Pech Valley (Pashto: پیچ and Dari: پیچ) is a valley in Pech District of Kunar Province, Afghanistan.

== History ==
According to Akhund Darweza, the Pech Valley served as the capital of the Gabari Sultans (later known as Jahangiri Swati Sultans), beginning with Sultan Shamoos and followed by Sultan Jamad, Sultan Jarsan, Sultan Hand, and Sultan Kehjaman Kunari. Sultan Kehjaman Kunari’s son, Sultan Pakhal Kunari, later moved the capital from Pech Valley to Manglawar in Swat, becoming the first sultan of the Sultanate of Swat.

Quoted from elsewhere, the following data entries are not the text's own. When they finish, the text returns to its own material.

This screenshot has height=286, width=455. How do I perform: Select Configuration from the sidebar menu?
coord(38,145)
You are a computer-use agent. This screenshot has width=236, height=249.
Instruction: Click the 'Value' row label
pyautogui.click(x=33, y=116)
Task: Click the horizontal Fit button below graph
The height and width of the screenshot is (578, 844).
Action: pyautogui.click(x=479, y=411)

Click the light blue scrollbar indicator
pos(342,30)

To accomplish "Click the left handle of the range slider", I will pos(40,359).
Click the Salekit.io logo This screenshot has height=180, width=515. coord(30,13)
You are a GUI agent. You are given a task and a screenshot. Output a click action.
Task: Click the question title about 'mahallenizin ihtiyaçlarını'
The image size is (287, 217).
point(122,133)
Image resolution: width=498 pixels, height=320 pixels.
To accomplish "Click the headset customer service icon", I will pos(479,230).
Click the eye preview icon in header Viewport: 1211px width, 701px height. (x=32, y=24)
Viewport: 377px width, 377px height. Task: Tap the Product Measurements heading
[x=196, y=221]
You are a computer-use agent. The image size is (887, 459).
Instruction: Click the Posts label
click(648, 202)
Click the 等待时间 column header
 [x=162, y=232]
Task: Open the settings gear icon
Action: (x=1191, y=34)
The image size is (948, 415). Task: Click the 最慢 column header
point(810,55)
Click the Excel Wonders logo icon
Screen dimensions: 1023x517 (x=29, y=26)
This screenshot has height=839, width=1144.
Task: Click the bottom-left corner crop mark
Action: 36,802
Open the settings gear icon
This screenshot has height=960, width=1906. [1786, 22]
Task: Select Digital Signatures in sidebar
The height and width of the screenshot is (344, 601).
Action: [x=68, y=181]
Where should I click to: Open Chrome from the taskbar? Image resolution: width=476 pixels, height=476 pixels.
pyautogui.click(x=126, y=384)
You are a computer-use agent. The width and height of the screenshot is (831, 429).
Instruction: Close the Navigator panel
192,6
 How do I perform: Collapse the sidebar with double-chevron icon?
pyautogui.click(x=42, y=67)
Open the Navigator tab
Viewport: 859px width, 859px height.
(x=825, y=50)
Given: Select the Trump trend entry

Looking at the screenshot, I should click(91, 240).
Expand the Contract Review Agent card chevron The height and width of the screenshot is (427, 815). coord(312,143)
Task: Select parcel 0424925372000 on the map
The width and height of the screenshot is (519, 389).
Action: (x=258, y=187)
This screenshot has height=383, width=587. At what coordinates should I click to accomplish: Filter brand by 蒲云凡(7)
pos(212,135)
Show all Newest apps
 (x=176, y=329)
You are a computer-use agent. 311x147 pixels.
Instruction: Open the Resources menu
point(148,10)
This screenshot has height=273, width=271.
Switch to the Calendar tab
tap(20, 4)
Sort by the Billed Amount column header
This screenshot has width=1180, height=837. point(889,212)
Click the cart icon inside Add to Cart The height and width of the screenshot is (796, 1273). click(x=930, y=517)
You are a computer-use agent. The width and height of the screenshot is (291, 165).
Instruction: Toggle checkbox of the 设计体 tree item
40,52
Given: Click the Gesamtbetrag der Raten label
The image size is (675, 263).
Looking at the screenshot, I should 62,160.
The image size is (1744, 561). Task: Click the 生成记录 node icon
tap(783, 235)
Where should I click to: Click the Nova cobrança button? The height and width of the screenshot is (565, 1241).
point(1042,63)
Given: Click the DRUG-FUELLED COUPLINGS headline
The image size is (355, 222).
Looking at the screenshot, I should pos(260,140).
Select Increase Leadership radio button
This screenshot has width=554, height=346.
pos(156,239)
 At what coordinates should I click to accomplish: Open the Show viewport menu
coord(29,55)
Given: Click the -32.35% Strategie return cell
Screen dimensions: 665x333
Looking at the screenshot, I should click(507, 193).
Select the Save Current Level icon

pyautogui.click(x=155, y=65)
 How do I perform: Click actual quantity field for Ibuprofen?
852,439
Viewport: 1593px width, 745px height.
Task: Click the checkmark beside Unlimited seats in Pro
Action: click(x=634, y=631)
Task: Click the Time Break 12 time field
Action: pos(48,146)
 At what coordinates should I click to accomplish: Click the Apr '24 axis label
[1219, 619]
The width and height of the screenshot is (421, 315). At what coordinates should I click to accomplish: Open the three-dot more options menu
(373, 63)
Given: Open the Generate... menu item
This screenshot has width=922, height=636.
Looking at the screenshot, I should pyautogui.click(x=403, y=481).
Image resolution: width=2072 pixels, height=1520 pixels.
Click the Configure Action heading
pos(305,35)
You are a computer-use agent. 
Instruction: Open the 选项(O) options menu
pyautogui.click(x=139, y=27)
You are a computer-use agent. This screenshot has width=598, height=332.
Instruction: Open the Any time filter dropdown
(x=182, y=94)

In Past Pech Valley and surrounding Valleys are ruled under Chitrali Mehtar (King) Aman ul-Mulk. He Appointed Hakim Baig of Zundre or Rono Tribe as a Hakim of Chugansuraee Present-day Asadabad. He was killed by Kafirs of Kafiristan and buried in Pech Valley.

== Geography==
Pech Valley Located in Pech District in Kunar Province of Afghanistan. Where it share its boarder with Lower Chitral District in KPK Province of Pakistan.

== Demographics ==
Pashto is the main language of Pech Valley. Other Languages also spoken by a small population.
Pashtuns are the majority ethnic group in Pech Valley.